Cocoa beans are rich in a specific type of antioxidant called flavanols.Flavanols are found in several plant foods such as apples, berries, beans, nuts, purple grapes, red wine and teas. An interesting fact is cocoa beans are not actually beans. They are seeds from the fruit of the Theobroma cacao tree. The seeds (cocoa beans) are used to make cocoa and chocolate. Natural cocoa powder is made by pressing most of the cocoa butter out of the cocoa beans. Chocolate is made from the whole cocoa bean with additional cocoa butter. Natural cocoa powder and most chocolates retain flavanols at different levels.New research indicates the flavanols in cocoa and chocolate may have protective health benefits.
Eating plenty of plant-based foods helps to reinforce our body’s defenses by offering protection against harmful molecules in the body called free radicals. Chocolate and cocoa are naturally rich in antioxidants. When ranked against other antioxidant-packed foods, chocolate and cocoa can have more than 10 times the antioxidant power as some other foods.
Flavanols were originally studied for their aroma and flavor contributions to foods. Today, these compounds are the focus of research related to their possible health benefits. While the initial area of interest was the antioxidant action of flavanols, emerging research suggests the health benefits go beyond their ability to fight free radicals. Recent findings suggest components of cocoa and chocolate may impact the cardiovascular system, kidney function, brain health, immune system, diabetes and blood pressure. So far, researchers have reported cocoa and chocolate have the following benefits on vascular health:
•Help limit buildup of plaque in arteries by lowering LDL (bad) cholesterol
•Help raise HDL (good) cholesterol
•Help blood platelets to be less “sticky” which promotes healthy blood flow
•Reduce blood pressure in people with high blood pressure, and
•May also have beneficial effects on maintaining healthy blood sugar levels, increasing blood flow in the brain, and keeping skin healthy.
While these studies help to support the health connection of cocoa and certain types of chocolate, more research is needed to better understand the potential benefits.
Generally, the more natural cocoa in the product, the higher the flavanols.
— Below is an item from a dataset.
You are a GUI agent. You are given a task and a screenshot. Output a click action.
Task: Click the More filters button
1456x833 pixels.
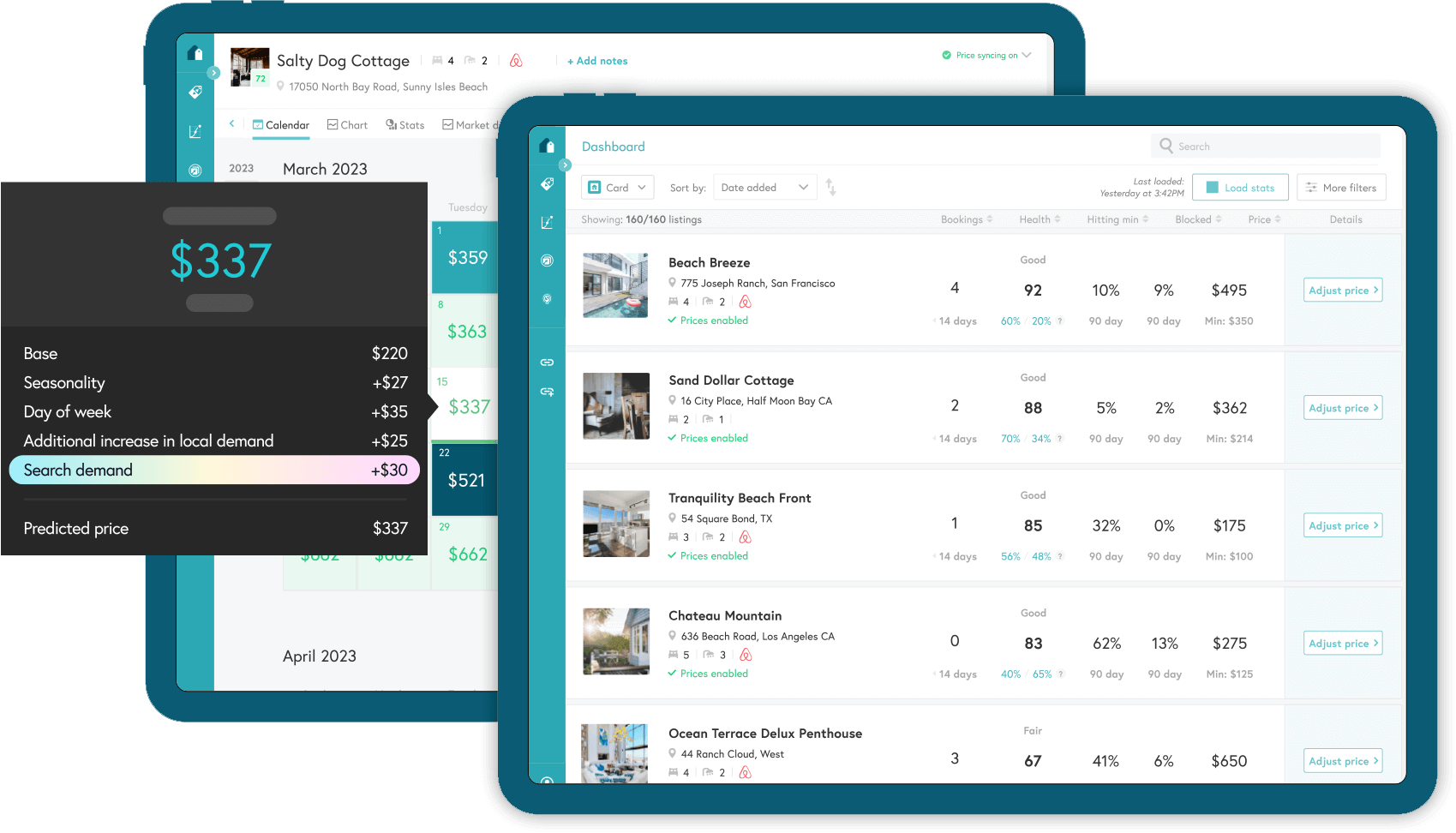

However, just like overcooking vegetables may decrease the amount of nutrients in food, cocoa bean handling and processing can affect the amount of flavanols in cocoa and chocolate products. Fortunately, cocoa and chocolate manufacturers are working to better understand and preserve the naturally-occurring nutrients found in cocoa beans.
As a plant-based food and ingredient, chocolate can be part of a healthy diet when used in moderation. Chocolate can add flavor to nutritious foods such as milk that makes the food more appealing. However, keep in mind chocolate contains fat and added sugar that provide additional calories. Enjoy chocolate, in moderation, for its distinctive flavor as well as for its potential health benefits. And, be sure to include a variety of antioxidant rich foods such as fruits, vegetables and whole grains every day.